Concernant ce point, la situation s’avéra un brin plus complexe mais, surtout, inédite, posant de délicats problèmes de conscience. Le prix de la camionnette emboutie est connu, donc pas de problème. La mort du jeune homme est certes dramatique, mais le législateur avait prévu cela. Conscient qu’on n’indemnise pas aisément les proches de la perte d’un être cher, la loi a prévu des barèmes, et la réparation est avant tout pécuniaire, afin d’apaiser les douleurs, non de les supprimer ou de remplacer une disparition par de l’argent. On prend donc en compte l’âge du défunt (jeune, il aurait pu faire de brillantes études et devenir un cadre supérieur plus tard, aux revenus confortables pour aider sa famille), son milieu social d’origine (citadin, campagnard, fonctionnaire, ouvrier ou industriel), et éventuellement sa situation personnelle au moment des faits (étudiant, cadre, ouvrier ou autres). Ces éléments permettent de déterminer une fourchette d’indemnisation, et dans ce cas la Cour la fixa à 50 000 DH (enfant scolarisé, ne travaillant pas, encore à charge).

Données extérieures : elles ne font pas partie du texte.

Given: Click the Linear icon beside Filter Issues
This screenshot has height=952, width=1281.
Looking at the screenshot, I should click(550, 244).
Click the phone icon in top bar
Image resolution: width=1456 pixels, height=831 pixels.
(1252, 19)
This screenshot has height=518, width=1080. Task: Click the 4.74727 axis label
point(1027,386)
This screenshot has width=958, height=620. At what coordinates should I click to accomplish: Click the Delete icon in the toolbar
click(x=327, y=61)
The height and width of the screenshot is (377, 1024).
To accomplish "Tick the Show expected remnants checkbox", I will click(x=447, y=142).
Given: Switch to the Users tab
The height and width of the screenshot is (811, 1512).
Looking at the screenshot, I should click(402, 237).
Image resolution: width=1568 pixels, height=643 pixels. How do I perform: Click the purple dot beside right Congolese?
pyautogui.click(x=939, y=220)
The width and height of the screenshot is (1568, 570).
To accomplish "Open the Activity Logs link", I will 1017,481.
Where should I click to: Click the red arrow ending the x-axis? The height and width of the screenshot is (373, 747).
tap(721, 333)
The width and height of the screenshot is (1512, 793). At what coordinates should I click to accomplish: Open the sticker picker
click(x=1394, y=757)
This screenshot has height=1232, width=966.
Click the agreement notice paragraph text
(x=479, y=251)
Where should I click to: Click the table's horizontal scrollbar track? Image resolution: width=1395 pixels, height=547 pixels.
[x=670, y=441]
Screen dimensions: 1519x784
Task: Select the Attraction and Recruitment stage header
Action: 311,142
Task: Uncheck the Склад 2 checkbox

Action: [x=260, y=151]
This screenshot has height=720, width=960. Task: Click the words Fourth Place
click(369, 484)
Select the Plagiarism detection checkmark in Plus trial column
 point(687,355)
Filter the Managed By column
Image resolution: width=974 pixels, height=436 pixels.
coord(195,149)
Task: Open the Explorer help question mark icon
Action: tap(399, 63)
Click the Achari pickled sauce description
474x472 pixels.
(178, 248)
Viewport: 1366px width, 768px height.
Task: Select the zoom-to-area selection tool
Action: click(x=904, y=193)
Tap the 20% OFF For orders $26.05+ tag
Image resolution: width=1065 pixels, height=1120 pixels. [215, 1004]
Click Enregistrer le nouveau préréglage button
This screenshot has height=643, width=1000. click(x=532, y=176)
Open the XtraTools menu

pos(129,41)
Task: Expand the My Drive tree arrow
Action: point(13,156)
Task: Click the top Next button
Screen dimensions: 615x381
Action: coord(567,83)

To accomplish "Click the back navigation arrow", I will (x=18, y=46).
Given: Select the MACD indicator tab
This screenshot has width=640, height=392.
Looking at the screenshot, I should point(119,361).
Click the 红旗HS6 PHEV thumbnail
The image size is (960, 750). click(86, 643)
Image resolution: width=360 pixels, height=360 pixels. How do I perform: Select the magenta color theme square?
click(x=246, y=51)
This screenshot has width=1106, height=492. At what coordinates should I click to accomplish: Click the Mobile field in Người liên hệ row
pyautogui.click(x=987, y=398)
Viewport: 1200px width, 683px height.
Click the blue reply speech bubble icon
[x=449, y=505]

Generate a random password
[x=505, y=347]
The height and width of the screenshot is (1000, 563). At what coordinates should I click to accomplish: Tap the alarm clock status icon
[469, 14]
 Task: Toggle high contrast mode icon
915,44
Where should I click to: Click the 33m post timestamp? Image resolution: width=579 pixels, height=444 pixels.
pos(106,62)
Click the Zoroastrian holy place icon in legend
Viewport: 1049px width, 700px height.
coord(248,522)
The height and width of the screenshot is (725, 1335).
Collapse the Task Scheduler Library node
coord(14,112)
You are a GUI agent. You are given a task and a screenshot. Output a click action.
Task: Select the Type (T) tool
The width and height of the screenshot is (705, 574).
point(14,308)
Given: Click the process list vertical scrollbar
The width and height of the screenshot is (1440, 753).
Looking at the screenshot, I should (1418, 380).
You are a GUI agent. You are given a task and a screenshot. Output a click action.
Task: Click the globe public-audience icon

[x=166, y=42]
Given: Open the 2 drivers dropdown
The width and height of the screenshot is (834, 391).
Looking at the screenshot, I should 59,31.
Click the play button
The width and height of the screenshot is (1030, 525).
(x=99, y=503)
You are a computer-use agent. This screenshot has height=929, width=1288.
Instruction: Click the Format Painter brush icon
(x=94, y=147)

Notons que les magistrats, qui sont des professionnels, savent très bien que quelle que soit la somme allouée, la blessure demeurera vive pour la famille du défunt ; mais que leur rôle ne consiste pas à contribuer à un «enrichissement sans cause», ni a créer des jurisprudences d’indemnisations élevées. Les assureurs n’y survivraient pas, et cela déstabiliserait l’économie nationale. Concernant l’animal, ce fut plus complexe, car un taureau est une mine d’or pour son propriétaire. Lequel le loue pour les travaux des champs, vend les veaux dont il est le géniteur, et surtout commercialise sa semence pour la reproduction de l’espèce, participant ainsi à la sauvegarde de la race. De plus, l’animal a une valeur marchande, estimée entre 35000 et 90 000 DH, voire plus pour certains spécimens. En l’occurrence la bête concernée était d’une race supérieure, importée à grands frais d’Europe, et ayant nécessité, pour son propriétaire un investissement conséquent. Du coup, et après une expertise destinée à évaluer la valeur du taureau (qui le plaça dans une fourchette de 35 000 à 100 000DH), la Cour fixa l’indemnisation pour la perte de la bête à 80 000 DH, prenant en compte la valeur d’achat, la perte d’exploitation et le préjudice subi. Cela peut paraître cruel, mais les estimations se font à partir d’éléments précis, factuels et quantifiables. C’est pourquoi le rôle des juges n’est pas toujours facile !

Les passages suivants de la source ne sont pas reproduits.